METHODS: Hemostatic function was measured in 51 women. Disseminated intravascular coagulation was assessed using the International Society of Thrombosis and Haemostasis DIC score. Hepatic and hemostatic function was quantified with measurement of fibrinogen, fibrin–fibrinogen split products, cholesterol, and coagulation testing. As a comparison of fibrinogen synthesis, these women were compared with 25 women with placental abruption. Hemolysis was assessed indirectly by quantification of reticulocytosis and nucleated red blood cells with determination of erythrocyte morphotypes.

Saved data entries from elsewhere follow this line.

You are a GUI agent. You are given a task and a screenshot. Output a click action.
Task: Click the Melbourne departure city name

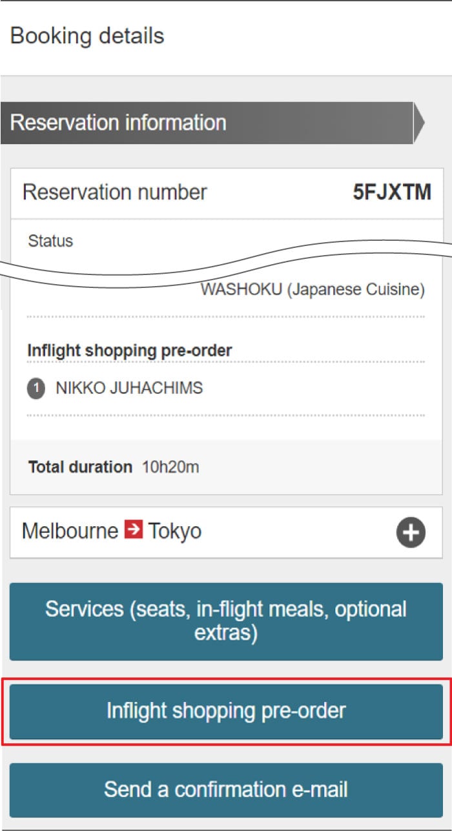click(70, 531)
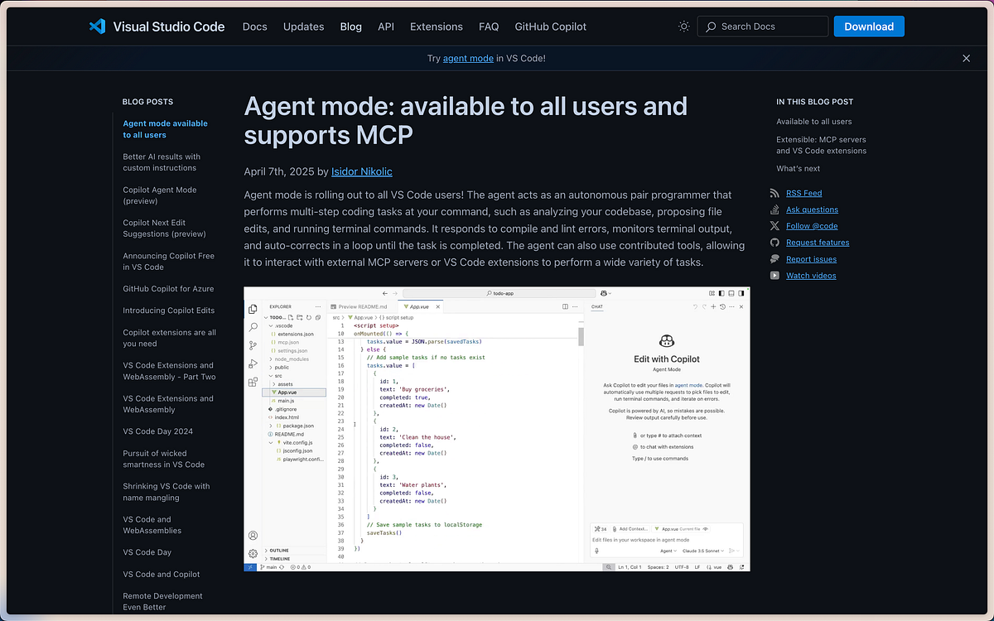Open the Docs page from the navigation
This screenshot has height=621, width=994.
click(x=254, y=26)
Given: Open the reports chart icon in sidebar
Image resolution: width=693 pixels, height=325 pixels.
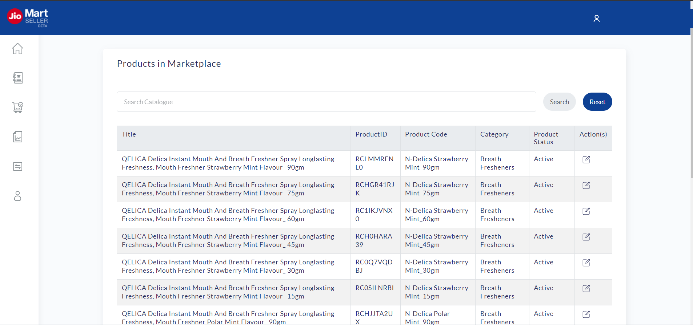Looking at the screenshot, I should coord(17,137).
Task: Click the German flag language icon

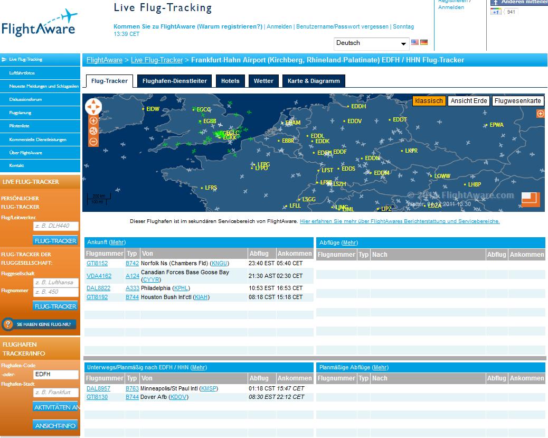Action: (424, 43)
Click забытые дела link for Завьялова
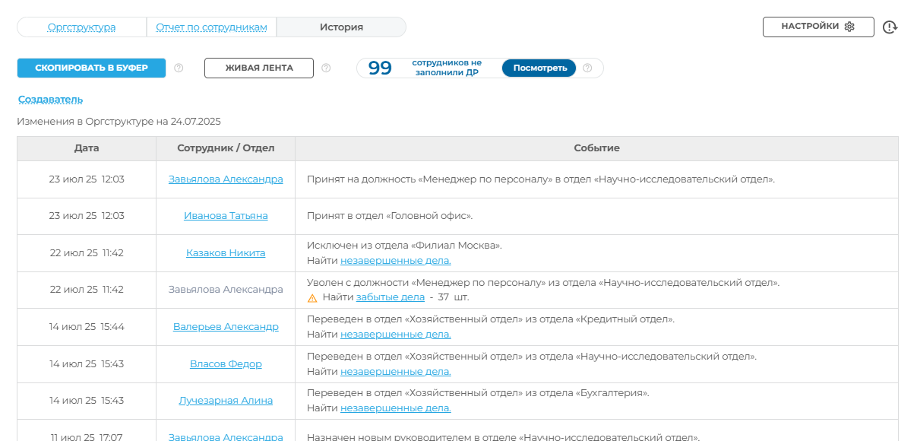917x441 pixels. click(390, 297)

RESULTS: Eighty-percent of women were classified as having unequivocal DIC (mean score 5.9±1.8) at delivery, which persisted 4–5 days postpartum. Fibrinogen regeneration with placental abruption was rapid, whereas it remained depressed for 4–5 days with acute fatty liver of pregnancy; fibrin–fibrinogen split products were also cleared more rapidly after abruption than women with acute fatty liver (P<.001 for interaction for both using random effects modeling). Kaplan-Meier survival analysis of fibrinogen recovery to a set point of 280 mg/dL after delivery was also different between the two cohorts (median 1.7 compared with 4.2 days, P=.046). Continuing hepatic dysfunction with acute fatty liver of pregnancy was exemplified by diminished procoagulant production. Reticulocytosis, nucleated red blood cells, and elevated serum bilirubin levels reflected ongoing hemolysis.
CONCLUSIONS: Hemostatic dysfunction with acute fatty liver of pregnancy persists 4–5 days postpartum and results from substantive ongoing DIC in concert with reduced procoagulant synthesis and clinically significant hemolysis.